"Tentu saja, Kencana. Mainan Tuan Gundalika tidak pernah mengecewakan. Saat aku kecil dahulu banyak sekali uangku habis untuk membeli mainan -- mainannya."
Udayaditya mengangkat Kencana Dharta dan menggendongnya.
"Tidak, kak, lihat, kapal ini berbeda!"
"Mana, coba sini kupegang." Kencana Dharta menyerahkan mainannya ke tangan Udayaditya.
Udayaditya menyadari sesuatu. Model kapal ini adalah model terbaru dimana ada tambahan layar kecil di atas tiga layar besar. Namun selain itu, kapal mainan itu tidak berbeda dari kapal mainan lainnya.
"Kau benar, Kencana, kapal ini berbeda. Lihat, ada satu layar kecil di atasnya. Sama persis dengan kapal itu." Udayaditya menunjuk kapal di hadapannya, membuat Kencana Dharta tersenyum bangga.
Seseorang muncul tepat di telunjuk Udayaditya di atas kapal besar. Sang panglima perang Sriwijaya, Vijayasastra. Hanya dengan sebuah gestur pada tangannya, ia menyuruh Udayaditya untuk menyusulnya ke atas geladak kapal.
"Nampaknya waktuku tidak lama lagi, kawan. Kencana, aku minta tolong, aku juga ingin pesan satu lagi kapal seperti itu kepada lapak jualan tuan Gundalika. Kau bisa membelinya, kan?"
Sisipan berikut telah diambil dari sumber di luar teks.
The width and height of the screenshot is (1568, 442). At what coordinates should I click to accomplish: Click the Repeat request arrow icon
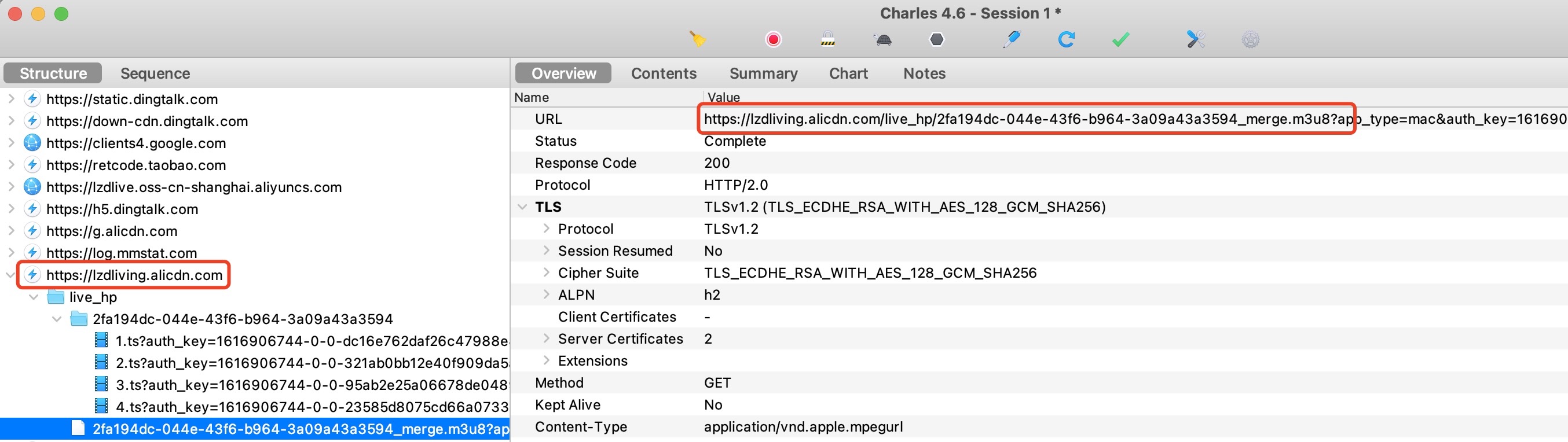coord(1066,39)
Kencana Dharta mengangguk. Udayaditya menatap Lendung Swaragama dan Putrawijaya. Tanpa perlu bertukar kata, tatapan mata ketiganya mengisyaratkan saling pengertian. Sebuah pelukan hadir dari ketiga sahabat baik di Pelabuhan Musi. Udayaditya menyadari sesuatu.
"Omong -- omong, mana Yudhistira? Aku tidak melihatnya."
"Ia tidak ingin menjumpai temannya yang akan menghabisi nyawa orang lain. Begitulah memang si pecinta keindahan itu. Terlalu mencintai seni."